Inhaltliche Erläuterung des Entwurfskonzeptes


Die Spirale besteht aus  einzelnen Betonblöcken, beschriftet mit den 2500 Namen, Geburts- und Todesdatum der auf dem Eichberg ermordeten Patienten. Durch die Nennung der Namen treten  die Ermordeten aus der Anonymität und wenigsten ihre persönlichsten Lebensdaten finden sich auf ihrem Grab wieder. Ausserdem wird durch eine solche Visualisierung des nummerischen Wertes 2500, die unglaublich Quantität der Dimension des Verbrechens eher emotional fassbar.

Eine zusätzlichen Stele, am Ort der ehemaligen Haltestelle der grauen Busse, verweist auf die 2500 Menschen, die von hier ihre Todesfahrt nach Hadamar angetreten haben.

Kind und Gehirn erzählen von den Verbrechen auf einer individuellen Ebene. Außerdem thematisieren sie die besondere Grausamkeit und Skrupellosigkeit der Morde in medizinischen Institutionen zu „wissenschaftlichen Zwecken“. (siehe auch „Wissen und Irren,  Psychatriegeschichte aus zwei Jahrhunderten“ ab Seite 231)
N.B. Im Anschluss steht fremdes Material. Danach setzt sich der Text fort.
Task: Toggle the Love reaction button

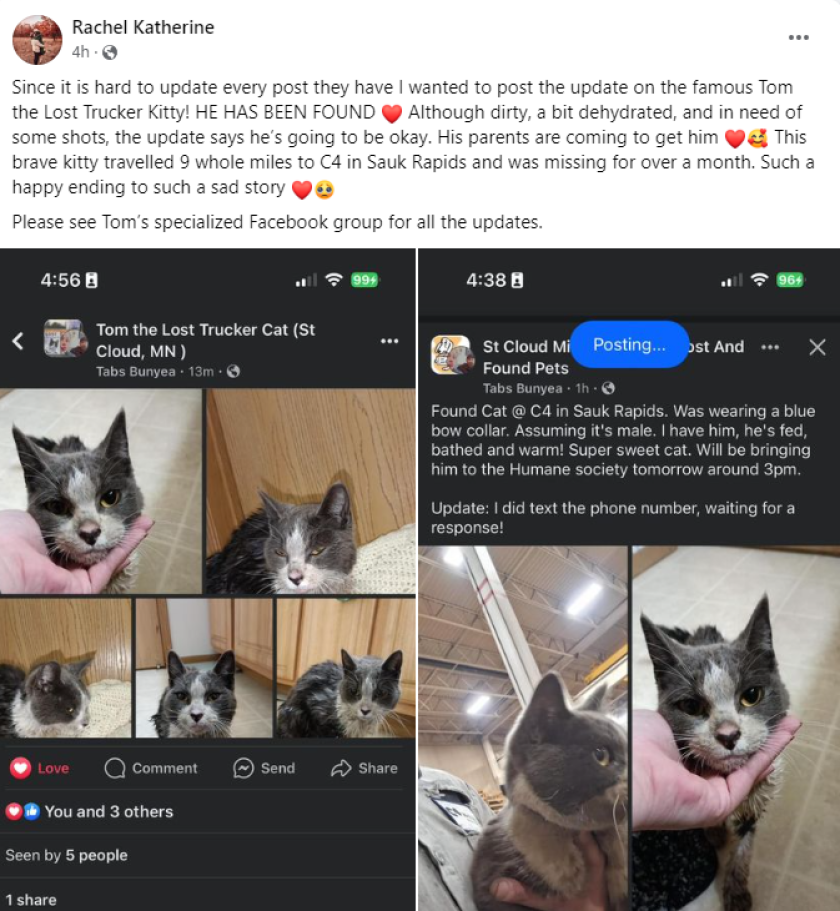Action: pyautogui.click(x=40, y=768)
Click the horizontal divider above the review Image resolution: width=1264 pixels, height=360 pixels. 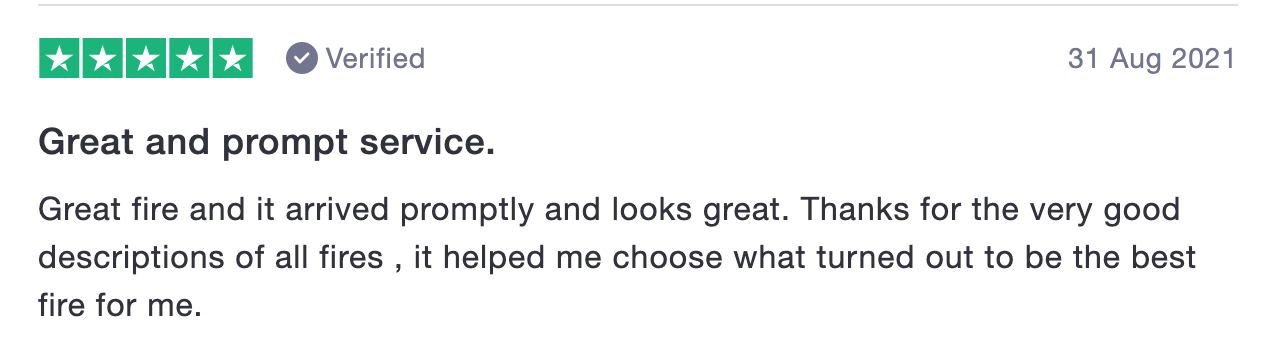[638, 5]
Die gesamte Spirale ist begehbar. Die im äußeren Bereich mit großer Distanz zueinander aufgestellten  Blöcke, ermöglichen einen kontemplativen  Rundgang. Die Verengung der Spirale und die Verdichtung der  Innschriften, wirkt auf die Besucher atmosphärisch beklemmend. Ab dem Punkt, an dem die Spirale nur noch einzeln betreten werden kann, ist der Besucher alleine dem Ort und dem Erzählten ausgesetzt. Die Spirale wird von einem Feld der Betrachtung zum Erlebnisraum. Die Offenheit der Installation ermöglicht es dem Besucher jederzeit, nach eigenem Ermessen, wieder auszutreten.

Die Installation „Wie fern und wie nah“ ist nicht festgelegt und reduziert auf die o.g. Begründungszusammenhänge.  Sie ist bewusst so angelegt, dass jeder Besucher eigene Assoziationen und Gedankenketten bilden kann.

Gedankliche  Ausgangspunkte, sowie Erläuterungen  und Hintergrundinformationen zu der Gedenkstätte  werden auf einer von den Künstlern gestalteten interaktiven Hinweistafel für den Besucher nachzulesen sein.